Film + Video

I was once a Video Artist. Since that time I’ve moved on to being a filmmaker (briefly), scholar, and a teacher of the media. Over the past 6 or so years, I’ve returned to my first love which is comic art and cartooning (or visual essays to be more specific). But looking back over the video work that most closely reflects my vision for what video on tape could be (versus what digital video presents to an artist), I’ve realized that my works from the video days actually were comics or cartoons. My aesthetic was drawn heavily from Trash Cinema and the avant-garde, but equally from underground comics and the comic strips of my younger days. That might explain the chilly reception that some of my work received from art world cliques. But I also met plenty of people in the art world who were very smart and still maintained a sense of humor and the absurd. Two crucial aspects of what makes comics and graphic novels so powerful as art forms.

I’m working on a project that I’m calling the Green Valise after Marcel Duchamp’s suitcase of his artworks which he stole out of France in advance of moving to New York. His suitcase contained miniature versions of his works to date so that there would be a record of what he had accomplished. I’m recreating my video and film works as graphic artworks that draw upon the visual conventions of cartoons to restore some of my own body of work that has been destroyed by poor storage in rainy climates and through the every present work of beetles and decay. More on that after I work through the Major Arcana project that is featured elsewhere on this website.

Krakow John: Doctor Faustus (1986)

A retelling of the Faust myth using the ventriloquist dummy head that I used in my 6th grade talent show as the main character and the prophet of destruction and creation. I was reading a lot about postwar avant-garde cinema and I was particularly influenced by Susan Sontag’s essay about Hans-Jurgen Syberberg’s formal concerns in his film Hitler: A Film from Germany. In those pre-internet days I didn’t actually have access to the film, but Sontag’s evocative descriptions and critical comments on the film were extremely generative for my work at the time.

I reconceptualized the Faust myth as a tragedy about domestic violence and the objectification of women in the media. The tragic story of Dorothy Stratton, the one time Playboy bunny, was seared into my consciousness and inflected my own recall of the traumas of my mother at the hands of my father. So, an Oedipal story as well.

Danny O’Day as Faust
Mephistopheles
Walpurgis Night

Julien Offray de La Mettrie’s Man a Machine (1989)

This video project inaugurated my interest in what makes us human and how the body operates in relation to something that we like to call the soul or the self (or other related terms). I’ve been interested in this constellation of ideas – the body, machines, computational consciousness – since the late 1980s and this interest continues in the academic and scholarly work that I’ve accomplished thus far. In particular my work on virtual humans and simulations in relation to pedagogy and communication. But here is where this train of thought started.

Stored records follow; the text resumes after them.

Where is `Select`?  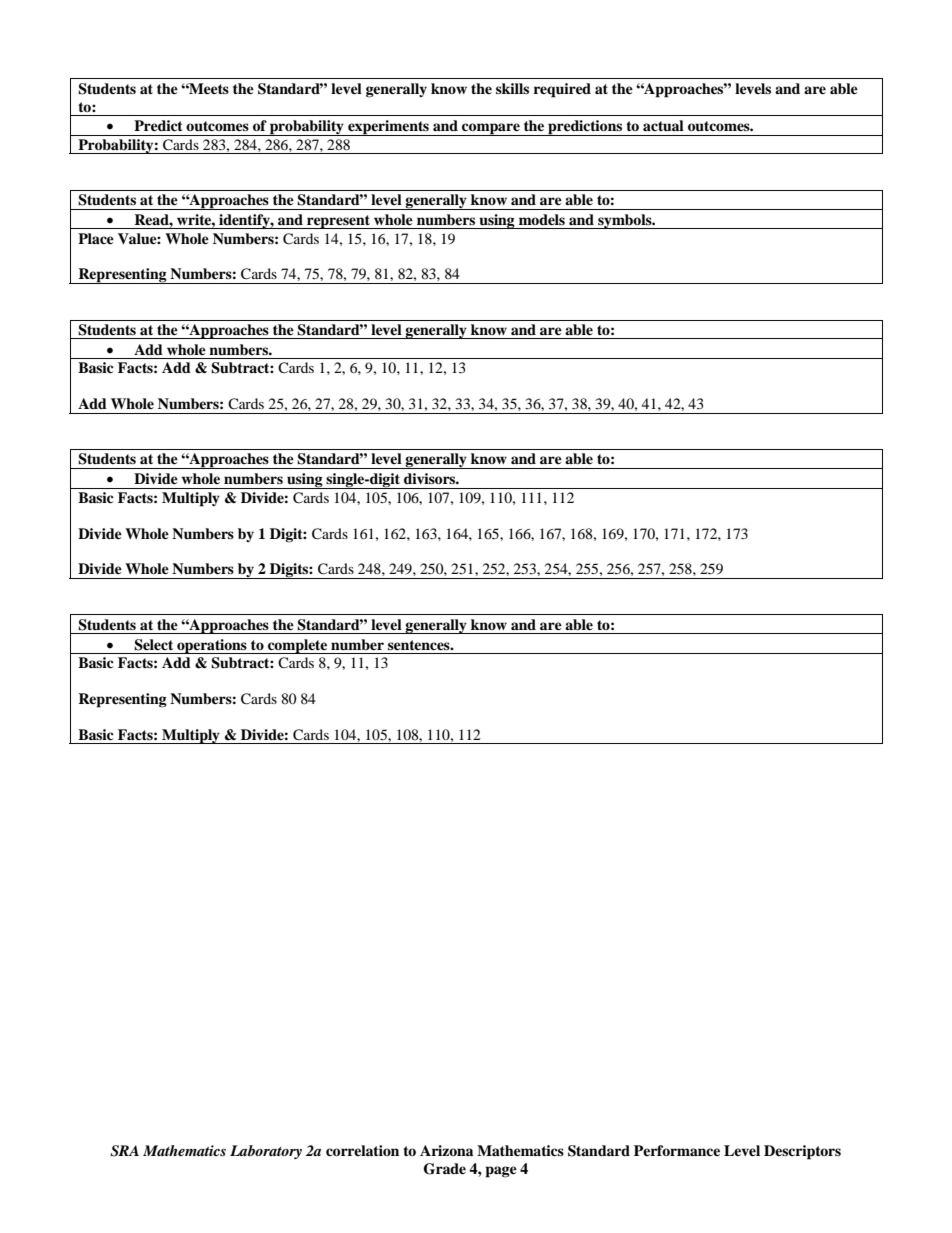
Select is located at coordinates (153, 645).
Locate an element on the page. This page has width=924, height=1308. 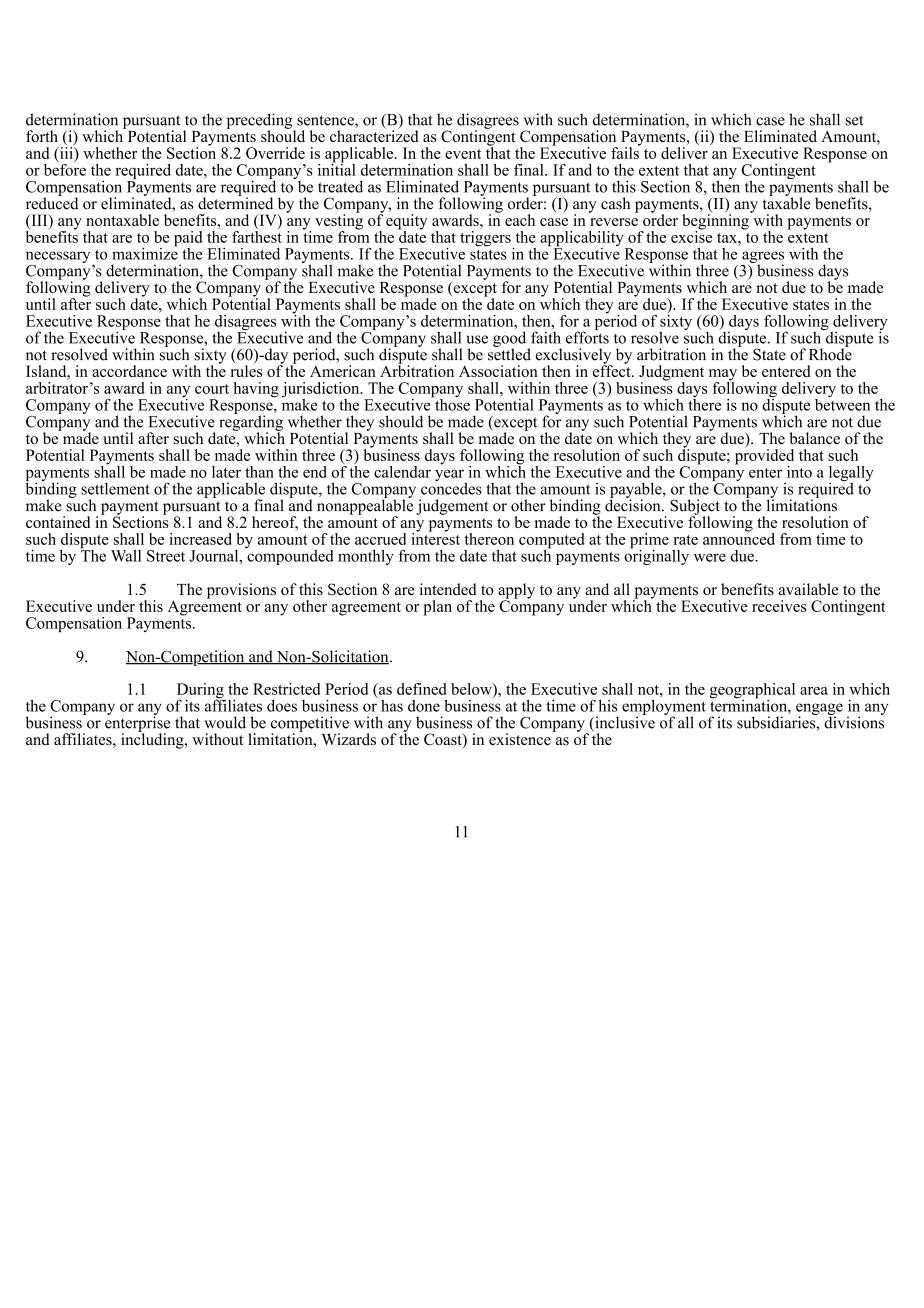
accordance is located at coordinates (129, 371).
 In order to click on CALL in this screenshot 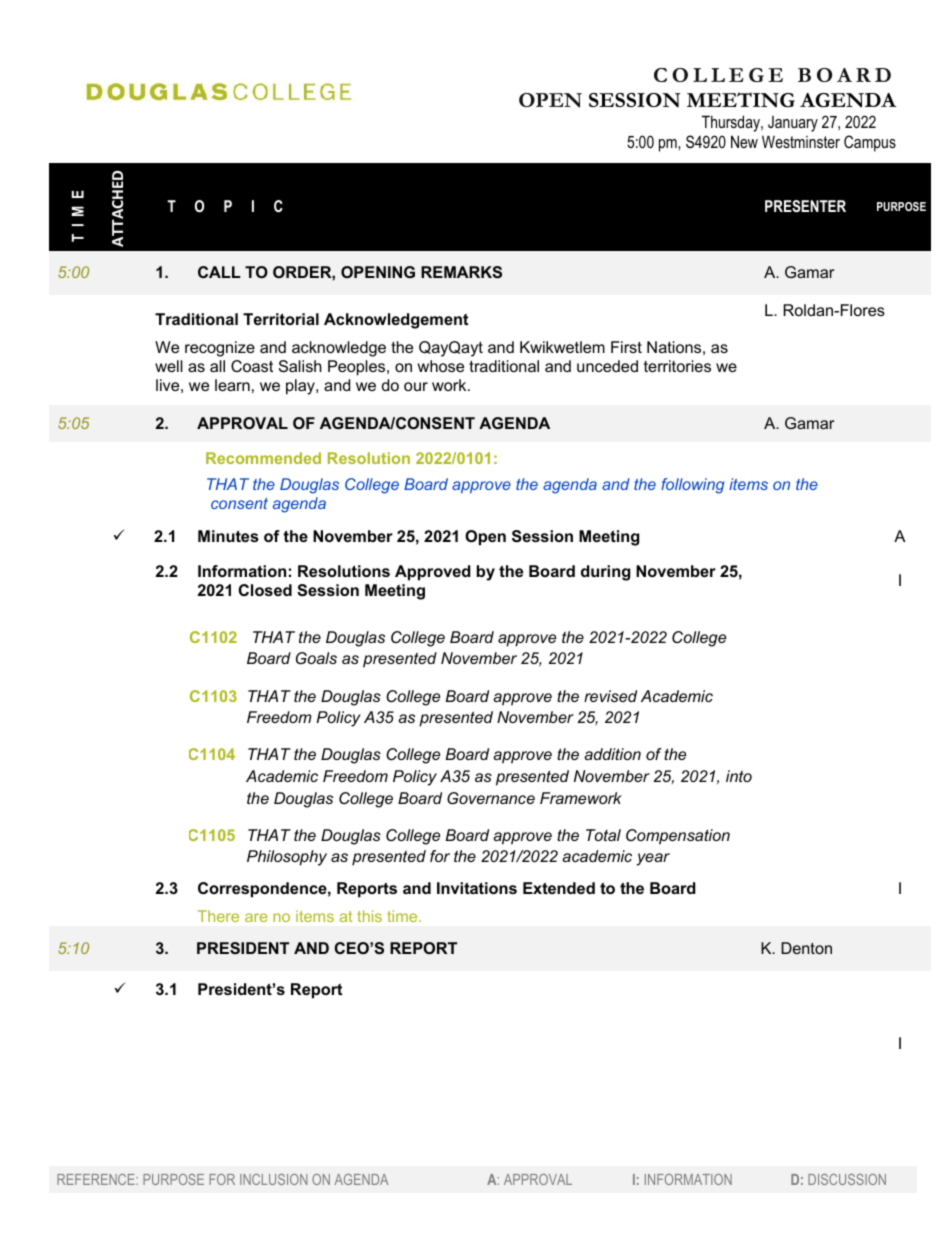, I will do `click(219, 272)`.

Man a Machine is an intellectual spoof on fantastic tales of adventure and intrigue as often found in science fiction and boy’s adventure stories, but drawn from writings on mummies, robots, Tourette’s syndrome, Anti-Oedipus by Deleuze and Guattari, exercise instruction manuals, cognitive science, Harvey’s discovery of the circulatory system, and a bunch of other stuff. It expects a lot from the viewer, most likely too much. I’ll revise the text when I rework it as a cartoon show book for everyone, young and old.

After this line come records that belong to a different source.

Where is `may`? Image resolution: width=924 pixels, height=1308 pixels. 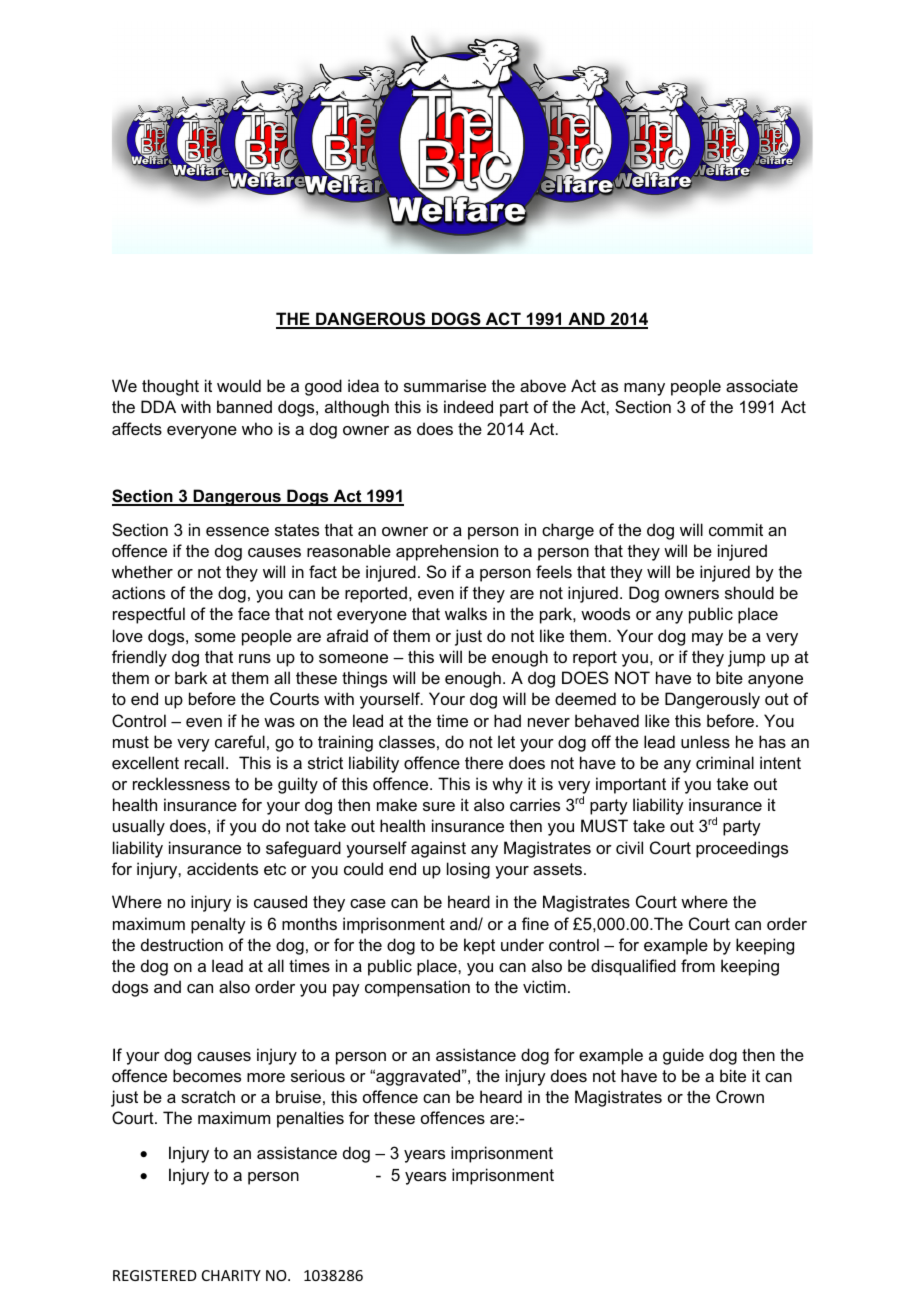
may is located at coordinates (707, 639).
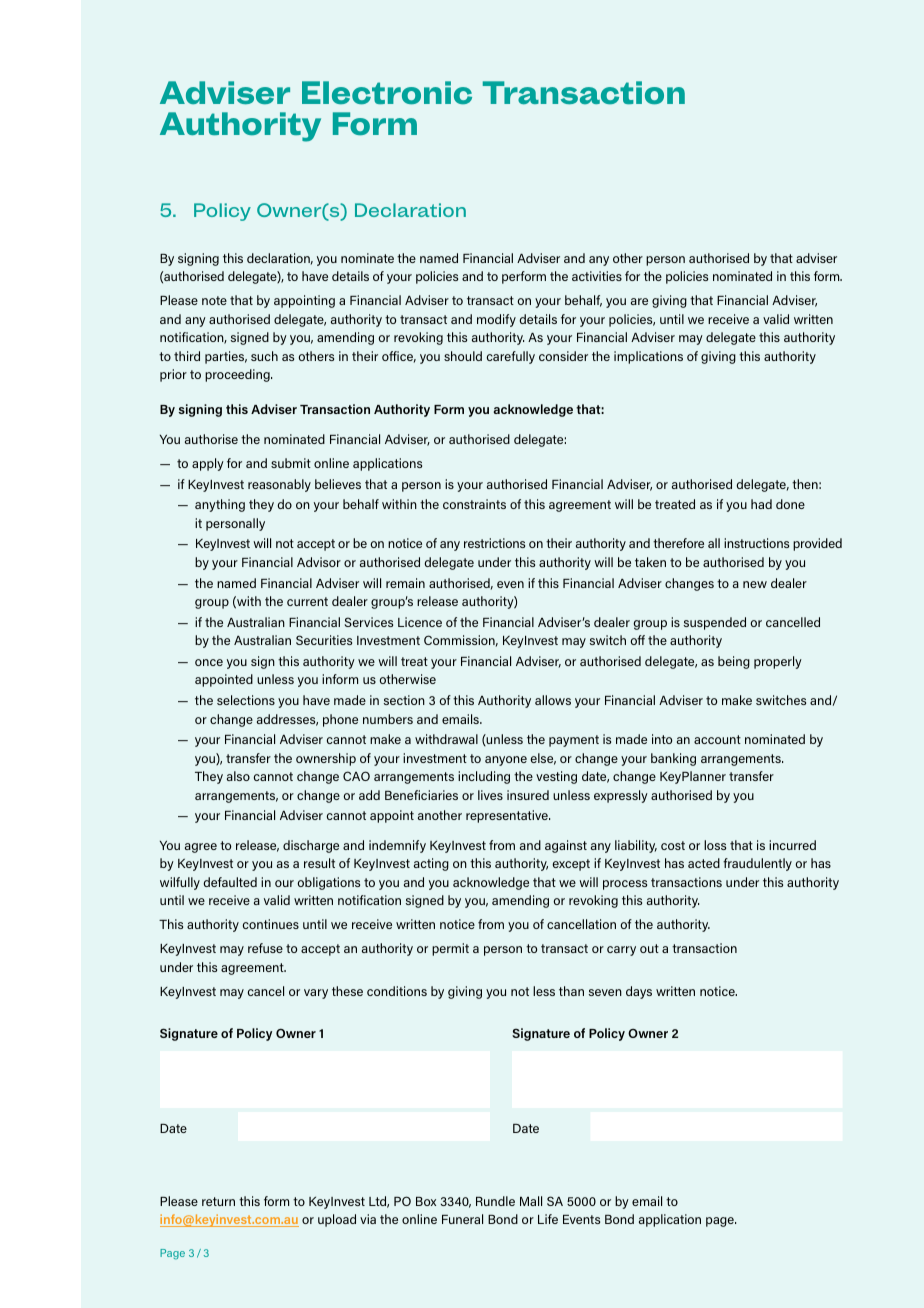 This page has height=1308, width=924. I want to click on activities, so click(597, 276).
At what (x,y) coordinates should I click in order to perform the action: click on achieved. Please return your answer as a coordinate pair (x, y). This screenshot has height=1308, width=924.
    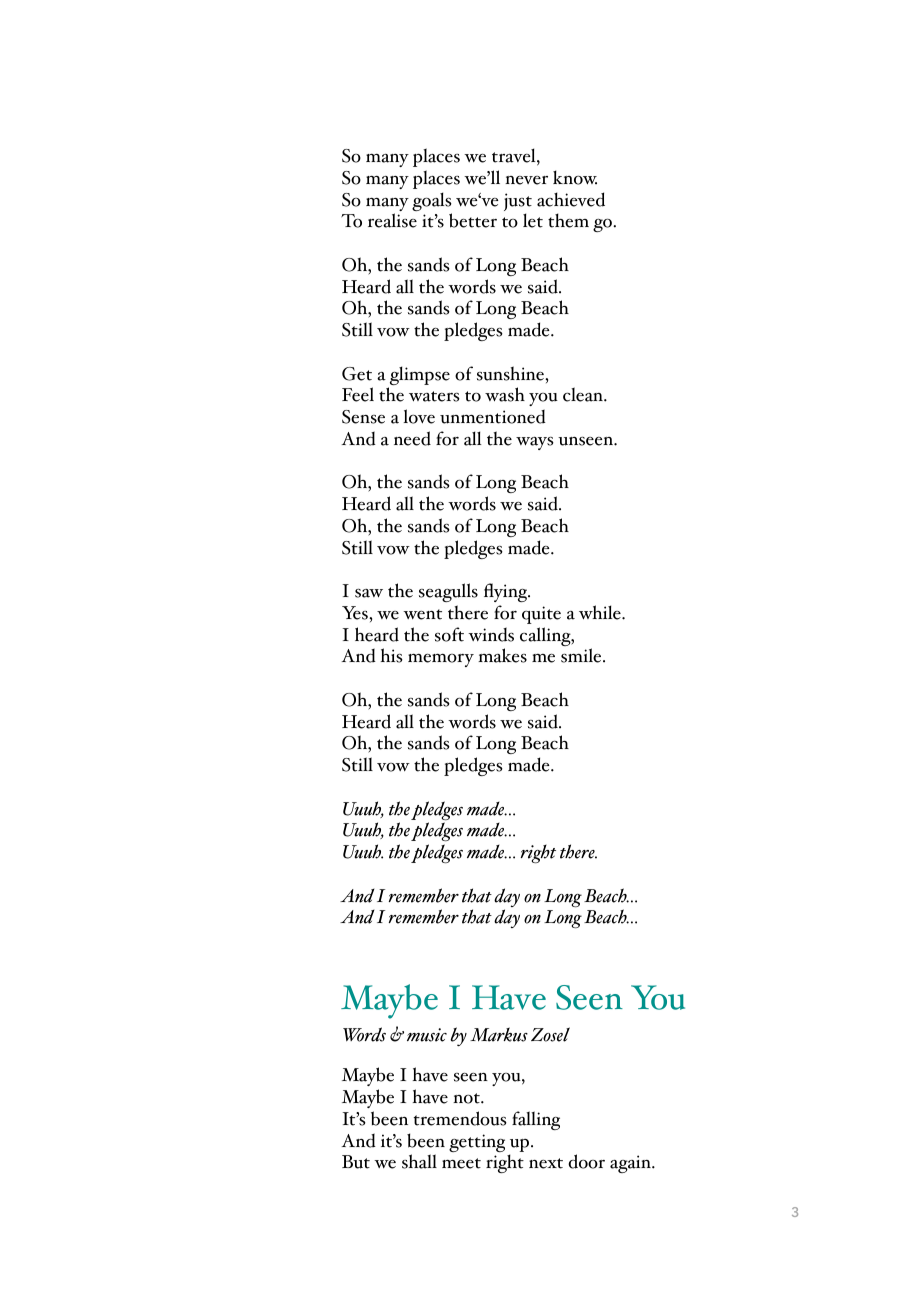
    Looking at the image, I should click on (571, 199).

The Robotic Daily Dozen Exercise Plan
Great Mummies of the Western World
The Interrogation Room with Operator X

American Feel (1991)

As I watch this video again after many years, I see my despair and alienation as being very prescient in regards to our current social, cultural, and political moment. It’s basically about eccentricity and how those who don’t fit attempt to find a place to fit into our collective consensual world. It seems likely that there is even less room now for eccentricity and divergent personalities than there were in 1990. I concluded this tape with the rather depressing conclusion that the only powerful action that was left to resist the dominant ideology was a form of hooliganism. I think that is still right as social media seems to suggest in all of its myriad anti-democratic forms that resistance is futile, so extremism is the only cogent response – yell or smash or disrupt. I don’t agree with that at all.